Unusually-bright satellite flare forecast on Sunday

2018/03/10 14:30:24 fontsize-small fontsize-default fontsize-big
File photo

File photo

Taipei, March 10 (CNA) People in Taoyuan City, northern Taiwan could see unusually-bright flashes of light from the Iridium communications satellite on Sunday evening, according to the Taipei Astronomical Museum.

The glint, which will only last a few seconds around 6:31 p.m., is caused by sunlight reflected on the polished door-sized antennas of the Iridium constellation, said museum researcher Wu Tien-yen (吳典諺) on Saturday.

"We would like to give the public a heads-up so the phenomenon is not taken as a UFO," Wu said.

(Forecast in motion. Video courtesy of the Taipei Astronomical Museum)

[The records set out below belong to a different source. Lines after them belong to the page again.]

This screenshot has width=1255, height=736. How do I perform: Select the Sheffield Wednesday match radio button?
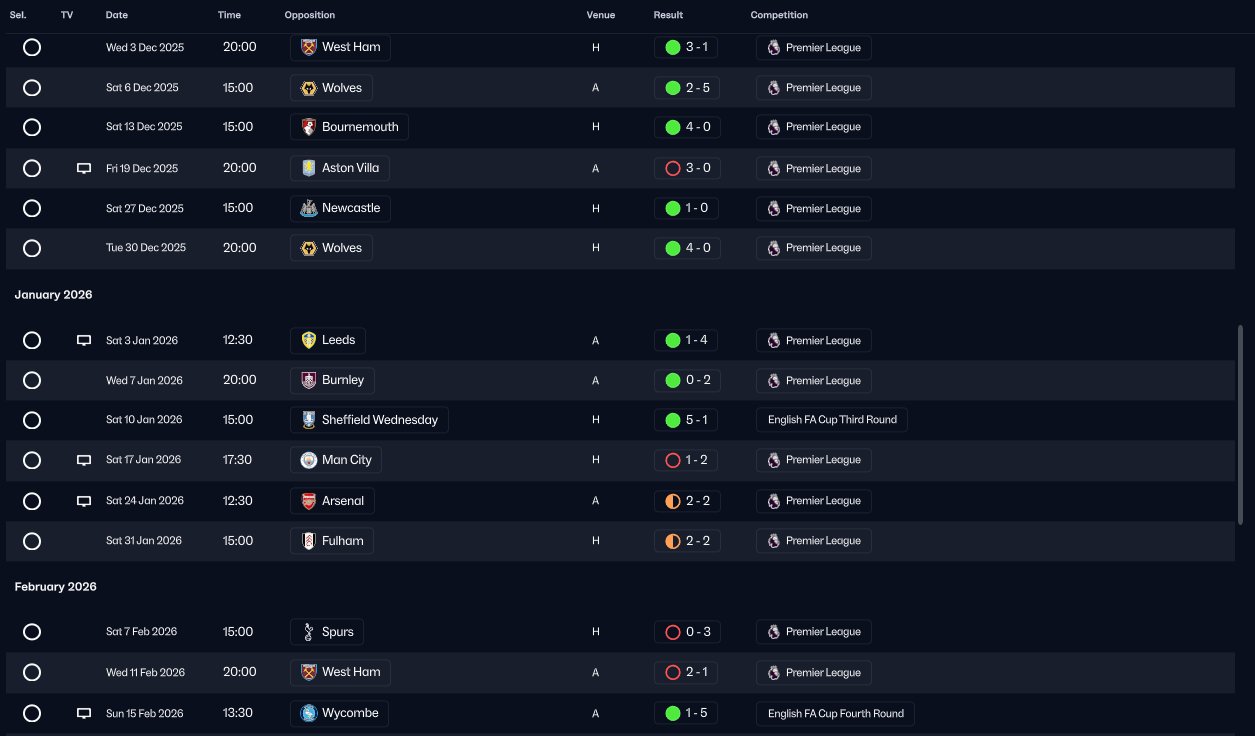click(32, 420)
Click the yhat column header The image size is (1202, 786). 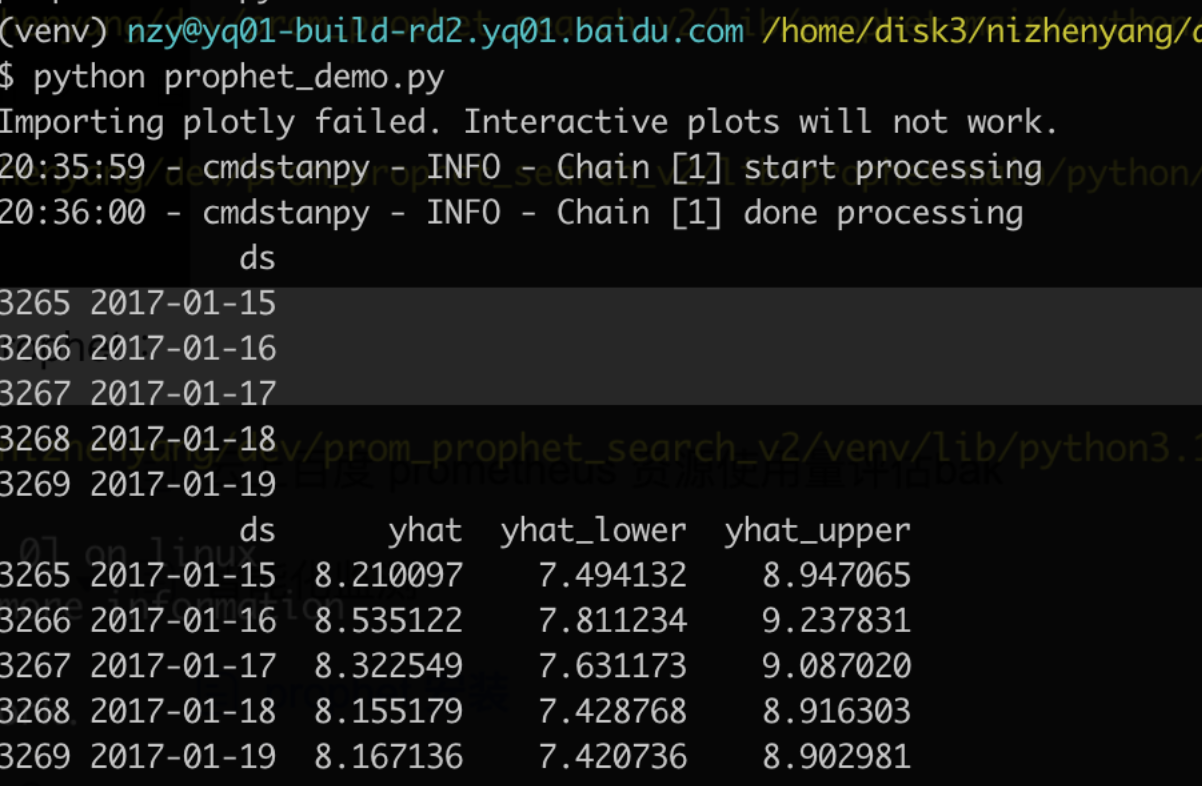[x=425, y=530]
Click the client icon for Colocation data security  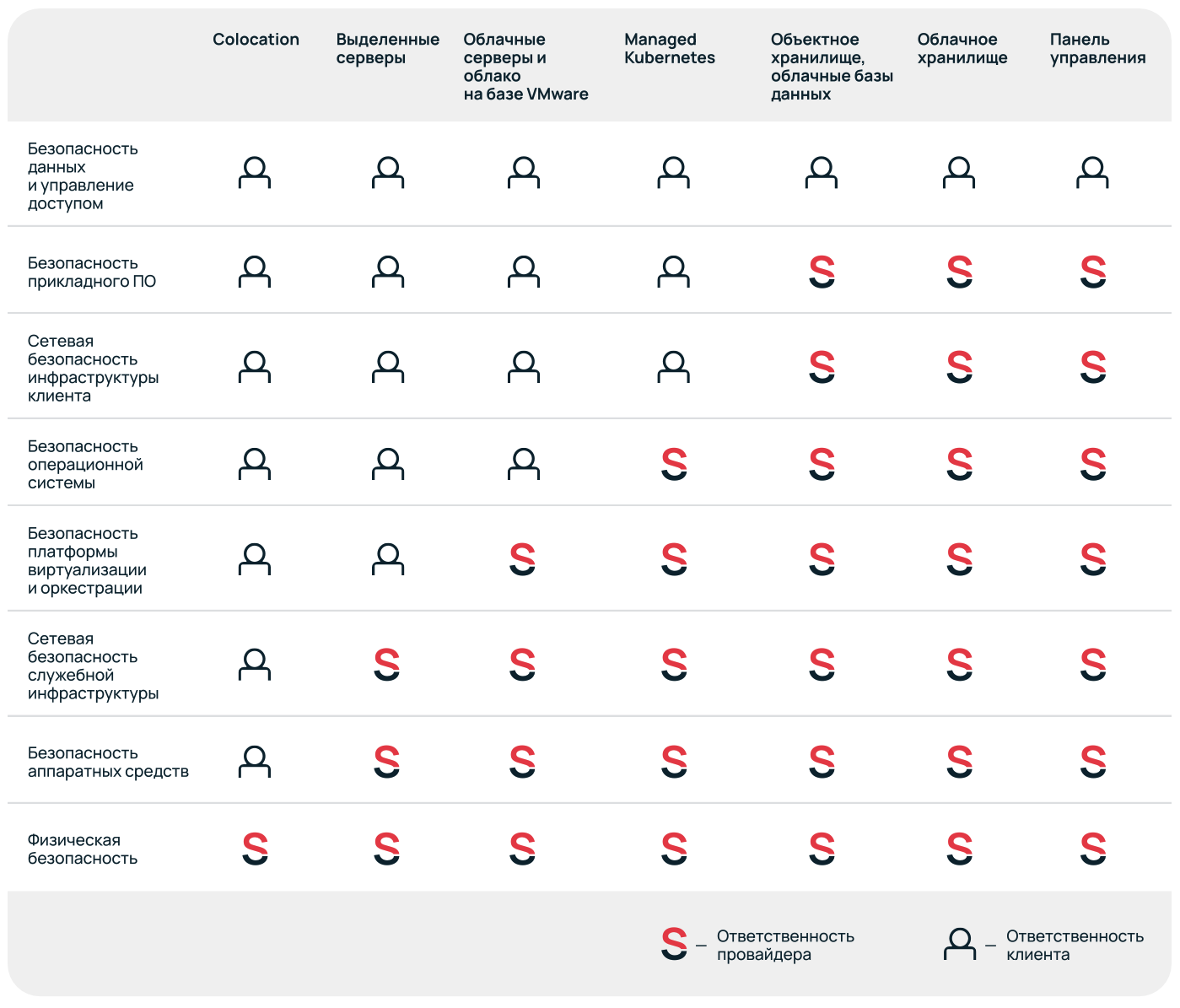pyautogui.click(x=255, y=173)
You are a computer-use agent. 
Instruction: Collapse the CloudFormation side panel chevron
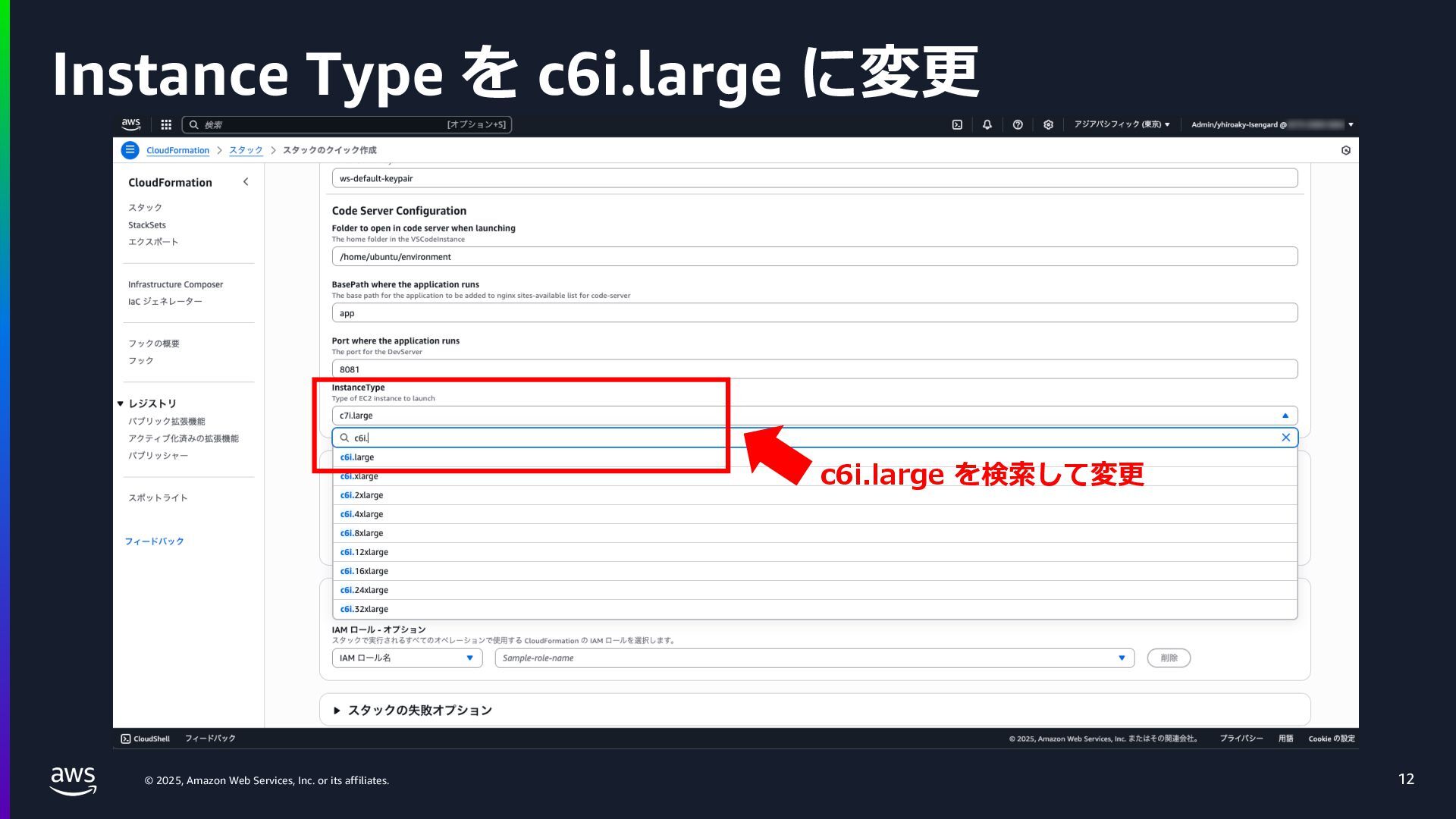click(x=246, y=182)
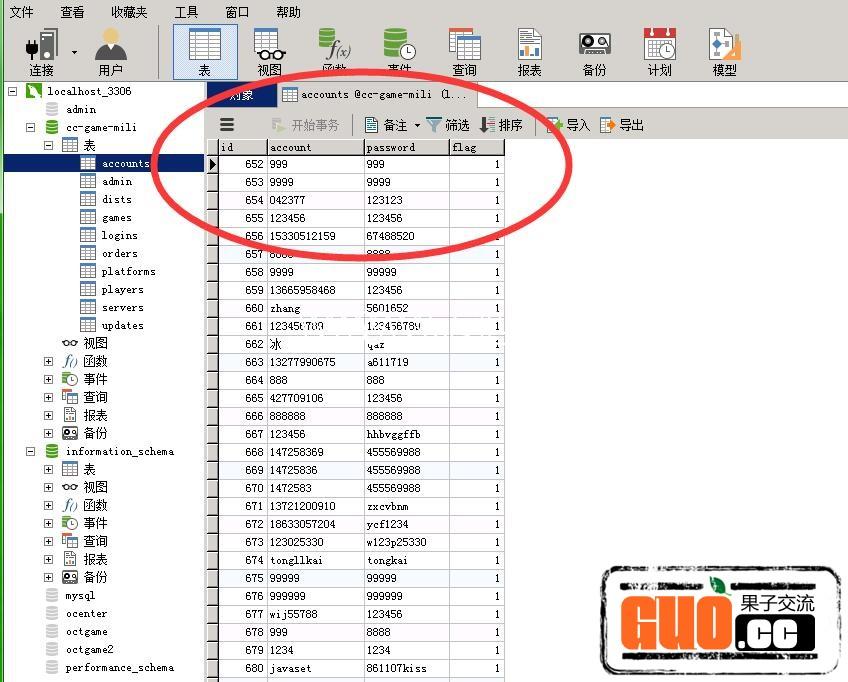Collapse the cc-game-mili database node

[x=30, y=128]
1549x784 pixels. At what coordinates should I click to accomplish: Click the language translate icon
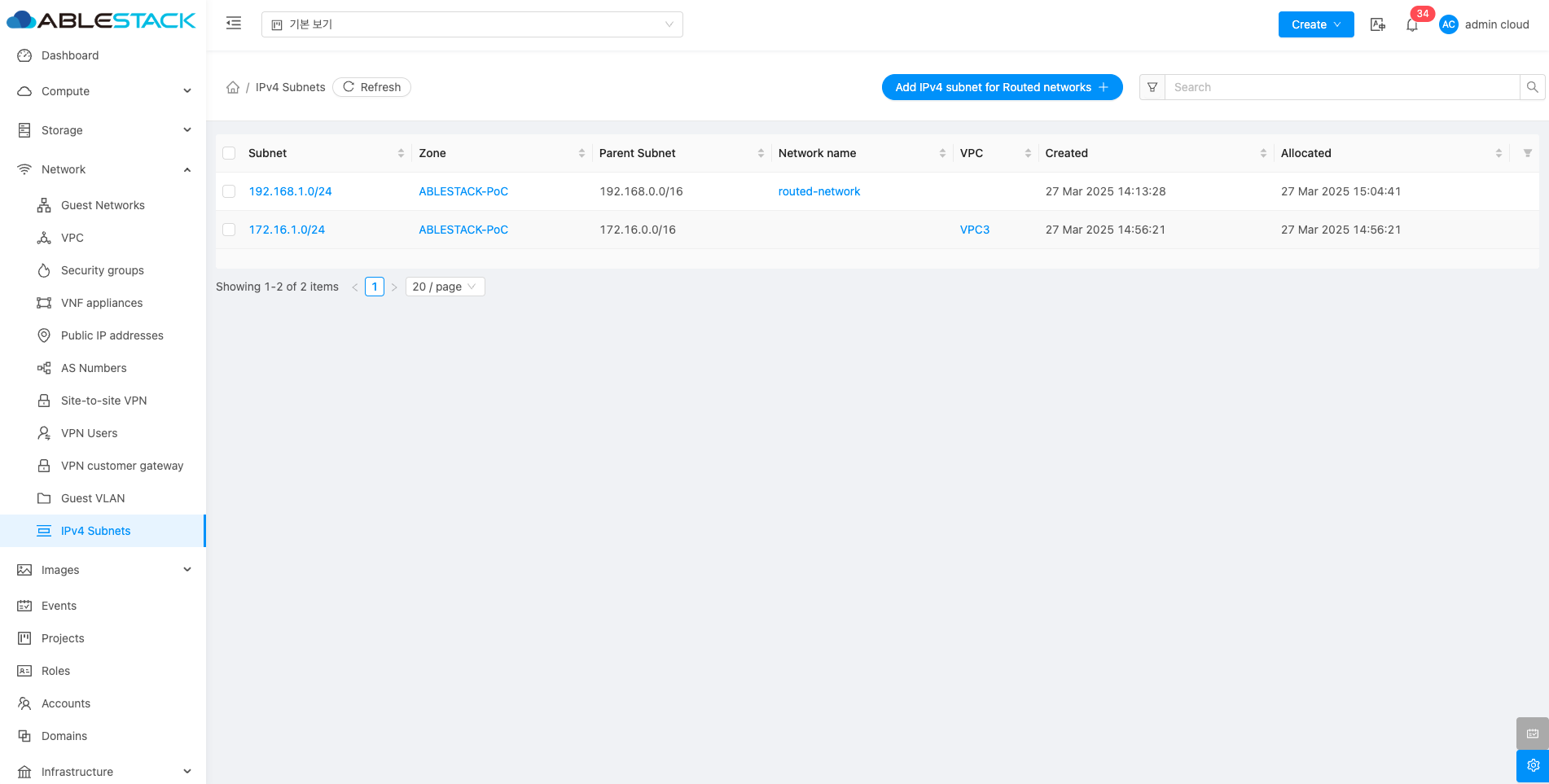(x=1377, y=24)
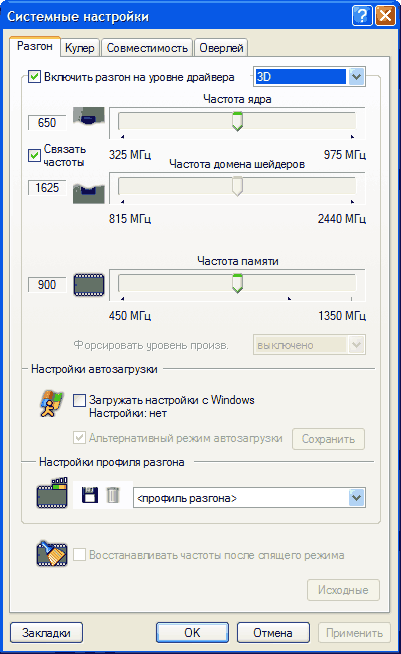Click the save profile floppy disk icon

click(x=90, y=495)
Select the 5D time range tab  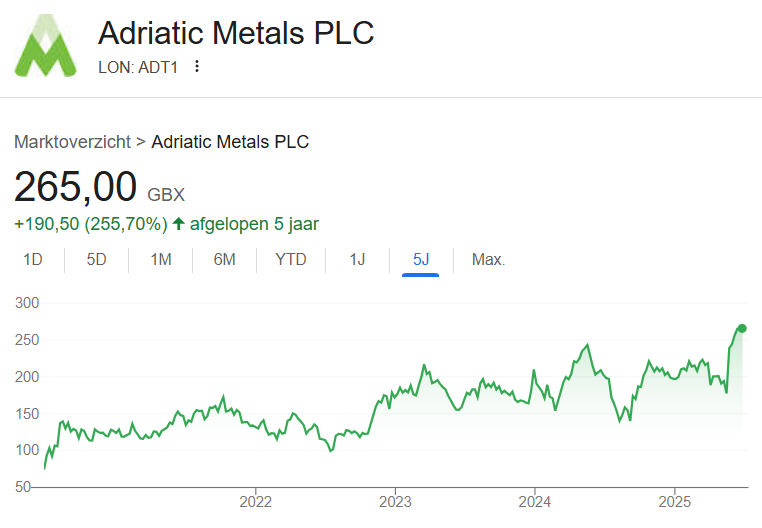pyautogui.click(x=96, y=260)
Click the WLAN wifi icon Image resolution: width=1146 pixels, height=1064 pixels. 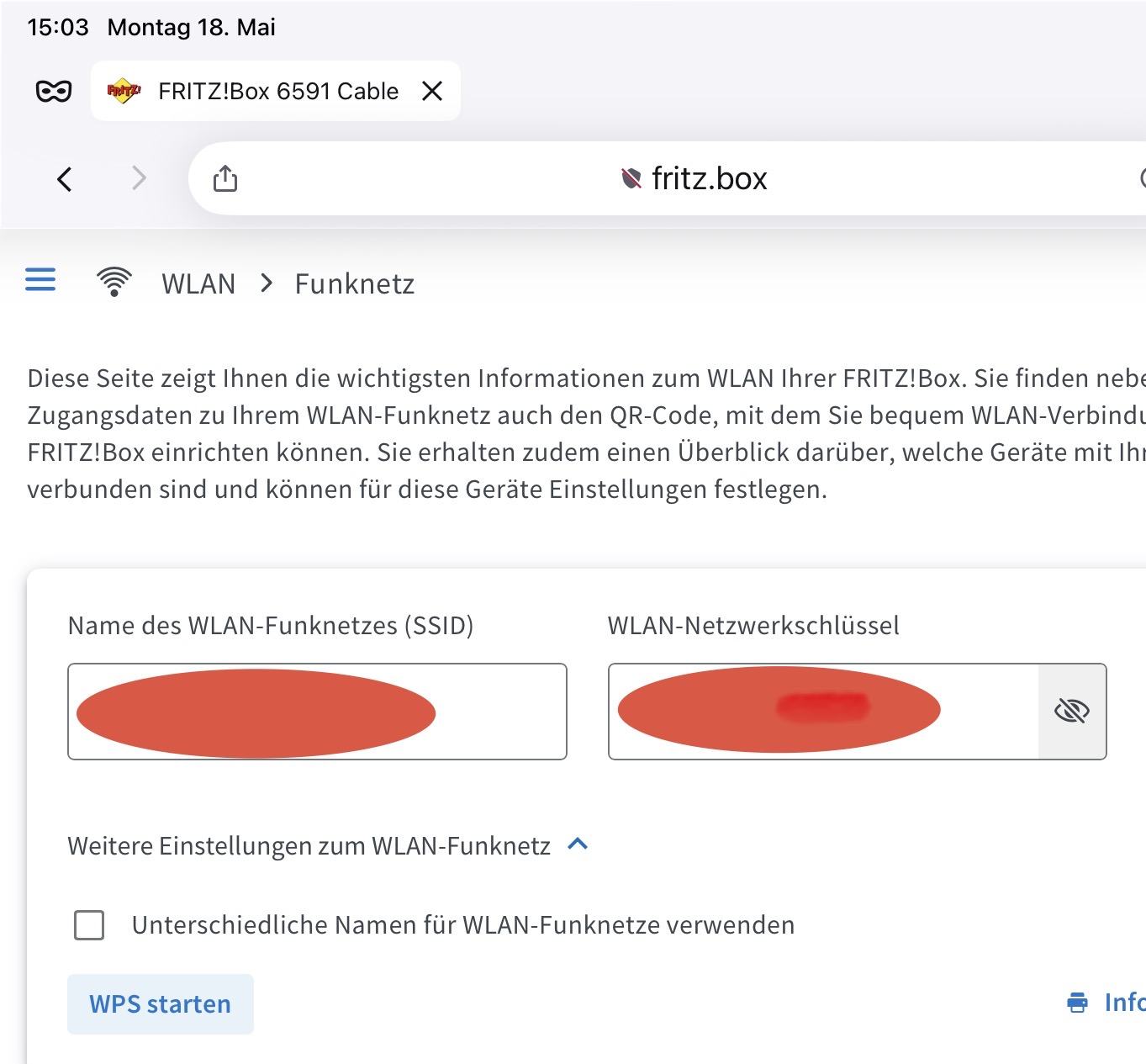(114, 282)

The Iridium constellation, which comprises 66 active telecommunication satellites in low Earth orbit, are known to cause the brightest flare of all orbiting satellites. However, it is rare for Taiwan to see one with such a high level of brightness because it requires the right track and angle for the satellite.

Weather permitting, the glint could have an apparent magnitude of -8.1, which means it will be 500 times brighter than Sirius, the brightest star in the night sky.

The magnitude measures the brightness of a celestial body as seen by an observer on Earth and falls in value the brighter an object becomes.

The flare will be visible to the naked eye if one looks up about 50 degrees to the south, Wu said.

The Iridium satellite constellation, which is owned by Iridium Communications, provides voice and data coverage to satellite phones and pagers over the Earth's entire surface.

The original concept for the constellation was to have 77 satellites, which is where the name Iridium comes from because it is the element with the atomic number 77.

The number of the satellites was later reduced to 66 to be good enough for the coverage.